With Carmelo Anthony locked up for the next few years, and several other contributors on their way to New York via a recent trade with Dallas, it may appear that the Knicks' roster is settled for the coming 2014-15 season. But the team still has a long way to go.
"We have to do some roster management there," team president Phil Jackson acknowledged earlier this month, saying the team had too many guards and not enough frontcourt depth.
"Roster management" could very well mean making another trade to balance out the team. But if that's the case, who and what should the Knicks be looking to deal?
The answer to that question changes depending on whom you ask. But there is reason to believe that unloading one guard in particular, Tim Hardaway Jr., makes the most sense, even if he is the young player the Knicks are perhaps most reluctant to give up.
Yes, Hardaway showed impressive flashes during his rookie season, and at times looked like the team's second-best scorer. His ability to get out in transition and finish at the rim is special for a player of his experience level, and he appears to be the kind of shooter who can excel alongside Anthony because of the spacing he'll provide his teammates.
In fact, multiple reports have labeled Hardaway as being nearly "untouchable" as a potential trade chip, but that would be a dubious stance given the numerous flaws he showed in his rookie season.

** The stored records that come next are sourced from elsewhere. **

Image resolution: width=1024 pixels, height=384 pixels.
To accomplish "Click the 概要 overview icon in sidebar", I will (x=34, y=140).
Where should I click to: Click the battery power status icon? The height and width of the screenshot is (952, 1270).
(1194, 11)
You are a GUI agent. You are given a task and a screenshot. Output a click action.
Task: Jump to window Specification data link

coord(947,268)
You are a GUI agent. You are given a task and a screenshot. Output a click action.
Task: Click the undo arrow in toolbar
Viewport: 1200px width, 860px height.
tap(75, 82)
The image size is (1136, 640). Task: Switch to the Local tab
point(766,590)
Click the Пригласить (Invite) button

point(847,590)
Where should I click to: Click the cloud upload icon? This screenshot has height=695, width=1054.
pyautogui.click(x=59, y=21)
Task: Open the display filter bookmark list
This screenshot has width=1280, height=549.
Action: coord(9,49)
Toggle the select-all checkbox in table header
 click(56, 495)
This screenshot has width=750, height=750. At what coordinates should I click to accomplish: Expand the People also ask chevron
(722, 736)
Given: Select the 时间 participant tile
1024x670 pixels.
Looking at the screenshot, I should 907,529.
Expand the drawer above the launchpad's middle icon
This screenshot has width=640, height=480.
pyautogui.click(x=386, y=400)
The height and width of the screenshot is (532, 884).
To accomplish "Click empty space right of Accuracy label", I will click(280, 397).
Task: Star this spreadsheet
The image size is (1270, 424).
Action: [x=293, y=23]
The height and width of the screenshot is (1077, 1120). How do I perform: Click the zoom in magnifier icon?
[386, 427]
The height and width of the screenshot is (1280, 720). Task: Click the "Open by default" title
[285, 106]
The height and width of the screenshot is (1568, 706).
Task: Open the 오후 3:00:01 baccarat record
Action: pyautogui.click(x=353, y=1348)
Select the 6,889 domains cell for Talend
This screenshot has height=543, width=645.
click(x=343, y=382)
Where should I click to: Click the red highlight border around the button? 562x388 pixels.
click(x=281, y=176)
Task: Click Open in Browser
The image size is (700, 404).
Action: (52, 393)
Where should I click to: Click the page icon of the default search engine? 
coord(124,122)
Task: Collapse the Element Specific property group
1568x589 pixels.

If the Knicks really intend to build a two-way roster, with better defense, fewer holes and more versatility, they would be wise to explore what they can get in return for Hardaway.
This isn't to say that Hardaway has less talent or upside than other Knicks reportedly on the trading block. If anything, he probably has the highest trade value of anyone outside of Anthony, thanks entirely to his scoring ability.
There is a chance the Knicks could make good use of that ability with their new triangle system. But even if the 22-year-old improves his defense and rebounding, he may still be too deficient to make a tangible difference outside of scoring points.
Despite his prototypical height and bounding athleticism, Hardaway grabbed just 3.8% of available rebounds while on the court last season, the second-lowest percentage in NBA history among guards standing 6-foot-6 or taller, according to Basketball-Reference. And his struggles on defense were arguably the worst on the team last season, though they seem to stem more from his slender frame than from his effort.
While the triangle system could conceivably improve Hardaway's passing—his 5.8% assist percentage also ranked near the bottom of the NBA history books among guards—his lack of distribution isn't ideal for team that employs Anthony as its primary scorer.
Consider that Anthony shot 47% overall and a blistering 45% from three-point range last season on possessions where the Knicks passed the ball four times or more, according to SportVU player-tracking technology. This may help to explain why Anthony suffered a bigger shooting-percentage drop-off with Hardaway on the floor than with any other teammate, according to NBA.com.
Most Knicks fans—who get to see draft picks develop before their eyes about as often as they see comets soar across the sky—would oppose trading Hardaway. He's shown a good work ethic, and plays with the kind of energy that the Madison Square Garden crowd always appreciates. Without question, both the front office and many fans would prefer that Andrea Bargnani or Amar'e Stoudemire be dealt. Both are injury-prone and make enormous salaries.
But it would be somewhat foolish to jettison either player at the moment if it means giving up an additional asset, like Hardaway, to get the other team to participate in the trade, especially when New York could probably get a decent return by waiting until the February trade deadline.
If the Knicks opted to divorce themselves from J.R. Smith instead, it would surprise no one. And given how vital Iman Shumpert's defense is to a team that often behaves like a turnstile, the Knicks could decide it makes sense to move the 24-year-old now, before his contract is up and he becomes a restricted free agent next summer.
But if Jackson and the Knicks are finally looking to build a complete, two-way roster, rather than one that prioritizes offense over everything else, then exploring what they can get for Hardaway makes the most sense.